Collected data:
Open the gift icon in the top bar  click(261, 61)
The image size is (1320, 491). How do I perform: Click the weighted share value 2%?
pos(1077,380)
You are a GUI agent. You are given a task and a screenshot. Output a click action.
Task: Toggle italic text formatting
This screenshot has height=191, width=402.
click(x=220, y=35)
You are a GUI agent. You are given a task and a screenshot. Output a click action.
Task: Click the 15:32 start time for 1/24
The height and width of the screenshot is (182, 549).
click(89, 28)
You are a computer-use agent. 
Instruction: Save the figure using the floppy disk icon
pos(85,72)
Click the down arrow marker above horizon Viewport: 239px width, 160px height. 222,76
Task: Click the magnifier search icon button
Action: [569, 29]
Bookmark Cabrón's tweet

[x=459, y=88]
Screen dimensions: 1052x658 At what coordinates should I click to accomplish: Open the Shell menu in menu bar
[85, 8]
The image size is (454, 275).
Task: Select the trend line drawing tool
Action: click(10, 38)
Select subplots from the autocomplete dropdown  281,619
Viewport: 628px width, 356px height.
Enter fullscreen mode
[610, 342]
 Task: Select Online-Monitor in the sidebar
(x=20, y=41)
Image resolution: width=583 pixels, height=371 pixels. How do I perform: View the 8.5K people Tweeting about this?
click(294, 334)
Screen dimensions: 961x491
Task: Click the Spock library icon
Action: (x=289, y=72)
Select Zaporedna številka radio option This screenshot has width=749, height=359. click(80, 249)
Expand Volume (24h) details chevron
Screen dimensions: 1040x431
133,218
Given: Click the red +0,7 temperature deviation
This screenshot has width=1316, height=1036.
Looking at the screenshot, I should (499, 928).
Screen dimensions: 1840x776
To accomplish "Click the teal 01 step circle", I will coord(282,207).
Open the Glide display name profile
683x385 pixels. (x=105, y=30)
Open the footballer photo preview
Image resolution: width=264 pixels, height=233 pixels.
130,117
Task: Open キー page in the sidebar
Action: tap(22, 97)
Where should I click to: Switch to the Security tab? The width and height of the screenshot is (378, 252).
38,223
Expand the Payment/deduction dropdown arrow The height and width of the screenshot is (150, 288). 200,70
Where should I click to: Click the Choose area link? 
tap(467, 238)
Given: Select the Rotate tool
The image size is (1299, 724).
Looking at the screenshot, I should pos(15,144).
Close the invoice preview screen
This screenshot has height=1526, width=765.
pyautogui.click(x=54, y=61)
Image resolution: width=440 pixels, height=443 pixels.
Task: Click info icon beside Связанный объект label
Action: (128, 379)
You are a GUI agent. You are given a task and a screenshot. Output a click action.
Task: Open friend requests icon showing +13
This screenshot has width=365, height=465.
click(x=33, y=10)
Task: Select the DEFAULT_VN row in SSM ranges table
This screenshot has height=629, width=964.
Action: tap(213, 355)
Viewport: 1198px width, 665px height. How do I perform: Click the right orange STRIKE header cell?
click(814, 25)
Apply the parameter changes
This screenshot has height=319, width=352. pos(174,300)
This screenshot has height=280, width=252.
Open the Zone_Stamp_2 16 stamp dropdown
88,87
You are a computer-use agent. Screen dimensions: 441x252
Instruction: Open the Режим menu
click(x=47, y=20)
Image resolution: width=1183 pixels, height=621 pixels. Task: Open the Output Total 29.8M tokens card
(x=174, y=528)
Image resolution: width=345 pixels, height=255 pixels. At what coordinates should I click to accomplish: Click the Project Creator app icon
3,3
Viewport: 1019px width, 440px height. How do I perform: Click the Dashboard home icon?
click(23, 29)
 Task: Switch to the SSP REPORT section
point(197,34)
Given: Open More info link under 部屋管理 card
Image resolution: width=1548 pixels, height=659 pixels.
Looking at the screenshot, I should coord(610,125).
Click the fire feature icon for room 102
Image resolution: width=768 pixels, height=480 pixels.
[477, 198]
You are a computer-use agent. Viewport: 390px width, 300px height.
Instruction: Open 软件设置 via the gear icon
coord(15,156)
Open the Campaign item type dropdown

[WHAT IS BEING ASKED]: Return the lines above, starting at the one that contains "Open the Zone_Stamp_2 16 stamp dropdown" and running through the last, exactly as they appear, with no extra lines.

[YOUR RESPONSE]:
Open the Zone_Stamp_2 16 stamp dropdown
88,87
You are a computer-use agent. Screen dimensions: 441x252
Instruction: Open the Режим menu
click(x=47, y=20)
Image resolution: width=1183 pixels, height=621 pixels. Task: Open the Output Total 29.8M tokens card
(x=174, y=528)
Image resolution: width=345 pixels, height=255 pixels. At what coordinates should I click to accomplish: Click the Project Creator app icon
3,3
Viewport: 1019px width, 440px height. How do I perform: Click the Dashboard home icon?
click(23, 29)
 Task: Switch to the SSP REPORT section
point(197,34)
Given: Open More info link under 部屋管理 card
Image resolution: width=1548 pixels, height=659 pixels.
Looking at the screenshot, I should coord(610,125).
Click the fire feature icon for room 102
Image resolution: width=768 pixels, height=480 pixels.
[477, 198]
You are a computer-use agent. Viewport: 390px width, 300px height.
Instruction: Open 软件设置 via the gear icon
coord(15,156)
Open the Campaign item type dropdown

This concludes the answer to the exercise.